We are taking the lessons learned from the previous incarnations of the Engineering Laboratory and changing the focus of the course in order to provide a thread of continuity between experiments with an integrative and unifying purpose. A key element of the philosophy of the Harvey Mudd College General Engineering education is that there are fundamental principles that are applicable to many engineering disciplines. However, in previous versions of the Engineering Laboratory, students sometimes felt they were taught a wide range of subjects in the Experimental Engineering course, but that the course lacked a connecting thread or purpose. We are redesigning the Experimental Engineering course to explicitly require learning in multiple disciplines but are directing all of the experiments to a final goal: to build, instrument, and fly a small rocket; and analyze and report on the data collected during the flight.

This Is Why

E80 has assessment material going back six years. For the first five years there were six rubric assessments and one student survey. The first rubric assessed team dynamics, experimental organization, troubleshooting, and experimental technique for the first lab module. The second assessed group dynamics, comprehensive thinking, experimental organization, group understanding, experimental methods, and pre-lab understanding. The third assessed a student-written technical memorandum for clarity/organization, presentation of data, and engineering judgment. The fourth assessed their field-test plan. The fifth assessed their field technique. The sixth assessed their oral presentation of their field results. These rubric assessments showed major improvement in experimental skills and engineering judgment and moderate improvement in technical writing, oral presentation, and team dynamics. In the survey the students rated themselves as showing a 50-to-60 percent increase in both experimental skills and engineering judgment. Overall, the course has been moderately-to-wildly successful in achieving its course goals with respect to experimental technique and professional practice.

One area assessed by students as less than successful was seeing the relevance of the laboratory experiments to each other and to the field experiment. The students had been able to make the connection with the lab beam-vibration experiment and the field bridge-vibration experiment, but not with the other experiments. We made the latest revision to E80, where all of the experiments have a much closer connection to the field experience, to address this aspect of the course while not harming the positive aspect of the course already in place.

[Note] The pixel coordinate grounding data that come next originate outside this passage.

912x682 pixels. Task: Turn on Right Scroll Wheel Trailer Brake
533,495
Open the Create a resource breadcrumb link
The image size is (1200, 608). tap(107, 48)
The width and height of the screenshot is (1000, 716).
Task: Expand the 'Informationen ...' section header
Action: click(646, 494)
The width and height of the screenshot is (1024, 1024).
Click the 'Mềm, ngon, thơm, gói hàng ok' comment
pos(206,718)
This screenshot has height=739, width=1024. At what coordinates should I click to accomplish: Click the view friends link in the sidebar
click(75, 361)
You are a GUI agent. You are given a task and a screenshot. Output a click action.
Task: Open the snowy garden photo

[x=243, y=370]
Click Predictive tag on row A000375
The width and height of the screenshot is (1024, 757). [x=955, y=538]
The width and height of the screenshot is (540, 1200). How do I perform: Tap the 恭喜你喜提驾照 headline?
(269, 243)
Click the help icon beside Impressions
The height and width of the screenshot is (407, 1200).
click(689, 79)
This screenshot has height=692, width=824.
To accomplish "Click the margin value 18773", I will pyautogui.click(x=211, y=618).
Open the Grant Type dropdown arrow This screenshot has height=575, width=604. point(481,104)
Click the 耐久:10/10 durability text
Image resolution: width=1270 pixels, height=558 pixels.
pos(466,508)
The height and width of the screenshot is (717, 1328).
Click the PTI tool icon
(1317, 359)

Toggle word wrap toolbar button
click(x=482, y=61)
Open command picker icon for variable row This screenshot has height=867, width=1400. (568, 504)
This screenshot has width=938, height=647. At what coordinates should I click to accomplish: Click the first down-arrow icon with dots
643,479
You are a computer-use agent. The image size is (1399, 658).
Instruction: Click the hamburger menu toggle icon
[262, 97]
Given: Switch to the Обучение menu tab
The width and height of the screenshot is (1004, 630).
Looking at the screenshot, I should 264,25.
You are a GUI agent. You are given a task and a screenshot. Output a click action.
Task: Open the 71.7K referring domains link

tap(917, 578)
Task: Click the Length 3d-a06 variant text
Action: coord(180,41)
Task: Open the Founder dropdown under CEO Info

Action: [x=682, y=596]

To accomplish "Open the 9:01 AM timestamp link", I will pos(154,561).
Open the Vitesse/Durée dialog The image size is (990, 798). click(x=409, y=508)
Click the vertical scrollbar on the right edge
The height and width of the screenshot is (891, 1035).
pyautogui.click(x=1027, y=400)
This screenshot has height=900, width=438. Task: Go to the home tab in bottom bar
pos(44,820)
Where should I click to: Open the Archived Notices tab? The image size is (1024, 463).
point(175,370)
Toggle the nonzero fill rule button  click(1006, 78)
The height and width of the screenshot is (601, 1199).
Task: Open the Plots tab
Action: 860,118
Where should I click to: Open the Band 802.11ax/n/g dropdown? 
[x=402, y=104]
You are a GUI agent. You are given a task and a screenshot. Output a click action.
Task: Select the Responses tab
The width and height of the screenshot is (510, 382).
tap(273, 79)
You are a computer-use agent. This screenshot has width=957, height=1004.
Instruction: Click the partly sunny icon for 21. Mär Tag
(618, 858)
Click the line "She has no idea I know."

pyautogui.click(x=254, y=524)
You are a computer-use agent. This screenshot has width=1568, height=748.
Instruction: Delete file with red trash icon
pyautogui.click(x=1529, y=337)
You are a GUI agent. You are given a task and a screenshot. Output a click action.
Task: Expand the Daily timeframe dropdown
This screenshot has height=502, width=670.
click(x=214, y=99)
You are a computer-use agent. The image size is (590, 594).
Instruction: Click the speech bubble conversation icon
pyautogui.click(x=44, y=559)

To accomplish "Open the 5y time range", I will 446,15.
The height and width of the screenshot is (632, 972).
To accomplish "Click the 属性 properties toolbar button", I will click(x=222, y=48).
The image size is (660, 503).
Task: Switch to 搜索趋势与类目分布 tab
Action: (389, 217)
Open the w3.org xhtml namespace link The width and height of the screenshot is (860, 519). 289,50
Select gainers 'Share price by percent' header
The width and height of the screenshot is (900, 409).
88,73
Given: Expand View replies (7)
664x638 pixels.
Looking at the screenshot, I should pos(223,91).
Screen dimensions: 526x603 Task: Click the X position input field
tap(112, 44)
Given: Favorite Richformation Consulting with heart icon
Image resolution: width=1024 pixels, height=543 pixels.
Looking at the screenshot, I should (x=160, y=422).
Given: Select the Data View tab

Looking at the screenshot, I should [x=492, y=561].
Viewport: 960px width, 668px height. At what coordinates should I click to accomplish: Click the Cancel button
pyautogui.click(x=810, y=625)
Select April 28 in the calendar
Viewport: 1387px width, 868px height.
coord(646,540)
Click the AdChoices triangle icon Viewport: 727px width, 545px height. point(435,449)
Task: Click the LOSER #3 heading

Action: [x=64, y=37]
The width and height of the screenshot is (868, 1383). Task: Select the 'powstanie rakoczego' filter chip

We now have one semester of assessment data for the pre-pilot version of the course. The assessment data for this year include three surveys: pre-, mid-, and post-course, and four rubric assessments: laboratory technique, technical memorandum writing, oral presentation of the final project, and written presentation of the final project. We have not finished the analysis of the data yet, but preliminary results indicate that we have been successful in maintaining the successes of the earlier revision, while increasing the students' sense of connection among the different experiments and the different engineering disciplines. Another of the course goals that was addressed in the assessment is that of enthusing the students about this course, their chosen field, and the engineering curriculum, as well as motivating them to put in the necessary effort to learn the needed techniques and material. The preliminary analysis of the assessment data indicates that we have succeeded with this goal in spectacular fashion.